C- 1 000 puits donnent environ 50 milliards de mètres cubes gazeux par an. Le coût du forage d’un puits est estimé entre 15/20 millions de dollars, pouvant retenir cette hypothèse dans la mesure où le coût du brevet et de l’assistance étrangère est contrebalancé par le bas coût de la main d’ouvre et que le terrain est presque gratuit alors qu’il est privé aux USA.
D- La rentabilité implique – au vu de la structure des prix actuels au niveau international, concurrencé par le gaz conventionnel – un coût minimum de 12 dollars le MBTU et un prix de cession supérieur à 15/17 dollars le MBTU, tenant du coût de transport, s’alignant sur l’Asie, puisqu’aux USA le MBTU varie entre 4/5 dollars et en Europe après la catastrophe au Japon entre 9/12 dollars le MBTU, existant une déconnexion du prix du gaz sur celui du pétrole depuis plusieurs années.
E- Mais 1 000 puits sont une hypothèse, puisque même pour le gaz traditionnel, le maximum de forage n’a jamais dépassé 200 puits. Même dans cette hypothèse maximale de 200 puits donnant 10 milliards de mètres cubes gazeux non conventionnels, un peu plus que le projet GALSI actuellement gelé, dont le coût est passé de 2,5 à 4 milliards de dollars fin 2013, non rentable au vu du prix actuel, dont la capacité prévue était de 8 milliards de mètres cubes gazeux.

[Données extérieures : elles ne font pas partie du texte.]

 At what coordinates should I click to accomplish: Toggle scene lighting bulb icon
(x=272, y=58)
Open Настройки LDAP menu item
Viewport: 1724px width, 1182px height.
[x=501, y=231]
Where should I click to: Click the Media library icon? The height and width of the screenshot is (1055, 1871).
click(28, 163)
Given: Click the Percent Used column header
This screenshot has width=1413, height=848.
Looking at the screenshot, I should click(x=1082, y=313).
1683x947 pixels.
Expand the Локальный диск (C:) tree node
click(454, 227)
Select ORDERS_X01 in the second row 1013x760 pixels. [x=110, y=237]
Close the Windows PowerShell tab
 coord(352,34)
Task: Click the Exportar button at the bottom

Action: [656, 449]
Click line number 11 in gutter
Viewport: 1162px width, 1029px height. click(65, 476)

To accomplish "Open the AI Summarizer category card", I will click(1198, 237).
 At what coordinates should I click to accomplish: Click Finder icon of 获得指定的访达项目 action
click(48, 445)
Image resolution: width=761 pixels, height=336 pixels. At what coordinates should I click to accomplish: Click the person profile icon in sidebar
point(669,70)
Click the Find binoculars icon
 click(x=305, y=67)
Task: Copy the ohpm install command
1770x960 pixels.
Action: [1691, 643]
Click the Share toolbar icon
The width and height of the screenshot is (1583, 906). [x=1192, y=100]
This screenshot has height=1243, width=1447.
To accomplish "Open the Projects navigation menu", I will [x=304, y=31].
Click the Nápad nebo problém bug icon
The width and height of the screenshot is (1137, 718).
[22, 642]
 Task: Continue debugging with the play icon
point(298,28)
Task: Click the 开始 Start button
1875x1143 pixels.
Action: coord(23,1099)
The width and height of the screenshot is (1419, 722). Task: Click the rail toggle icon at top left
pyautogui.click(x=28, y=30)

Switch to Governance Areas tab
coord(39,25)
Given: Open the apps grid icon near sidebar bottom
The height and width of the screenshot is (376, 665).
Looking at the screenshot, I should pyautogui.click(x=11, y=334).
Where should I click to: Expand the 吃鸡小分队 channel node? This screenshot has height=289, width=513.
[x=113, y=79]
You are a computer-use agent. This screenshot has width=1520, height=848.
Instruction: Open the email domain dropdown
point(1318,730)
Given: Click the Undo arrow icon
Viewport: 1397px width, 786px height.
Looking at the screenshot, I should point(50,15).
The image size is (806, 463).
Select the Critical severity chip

F- Pour s’aligner sur le prix de cession européen actuel, le coût du forage d’un puits devrait être moins de 10 millions de dollars. L’exploitation de ce gaz implique de prendre en compte que cela nécessite une forte consommation d’eau douce, un million de mètres cubes pour un milliard de mètres cubes gazeux, et en cas d’eau saumâtre, il faut des unités de dessalement extrêmement coûteux, autant que les techniques de recyclage de l’eau.
G- Surtout que cela peut avoir des effets nocifs sur l’environnement (émission de gaz à effet de serre), la fracturation des roches pouvant conduire à un déséquilibre spatial et de l’équilibre écologique avec des possibilités d’effondrement. Et en cas de non-maîtrise technologique (entre 200 et 300 produits chimiques injectés pour fracturer la roche combinés avec le sable), elle peut infecter les nappes phréatiques au sud, l’eau devenant impropre à la consommation avec des risques de maladies comme le cancer.
H- Comme cela implique une entente régionale, du fait que l’Algérie partage ces nappes avec le Maroc, la Libye et la Tunisie.
I- Il s’agit ni d’être contre ni d’être pour, l’objectif stratégique est de l’insérer dans le cadre de la transition énergétique reposant sur un Mix énergétique en n’oubliant pas l’efficacité énergétique qui peut permettre des économies de 20/30% notamment dans de nouvelles méthodes de construction, dont les énergies renouvelables où le solaire combiné au gaz notamment torché par le système de récupération permet de réduire les coûts. Sans la maîtrise technologique, il faut être très prudent. Et là on revient à la ressource humaine pilier de tout processus de développement fiable.
En résumé, les firmes multinationales sont essentiellement guidées par le profit maximum et cela est normal dans la pratique des affaires où n’existent pas de sentiments. Evitons les expériences négatives pour le pétrole et gaz conventionnel, le Delta du Nigeria qui connaît une pollution inégalée, ainsi que les impacts écologiques négatifs récents au Mexique et dans d’autres contrées du monde. Seuls les Etats-Unis et quelques compagnies européennes maîtrisent, encore imparfaitement, cette technologie. Un co-partenariat incluant des clauses restrictives avec d’importantes pénalités en cas de non-respect de l’environnement et la formation des Algériens pour tout opérateur étranger, américain et autre, est indispensable. Pour éviter ces effets pervers, cela implique un Etat régulateur fort, qui n’est fort que par sa moralité, sa bonne gouvernance et l’implication de l’élite.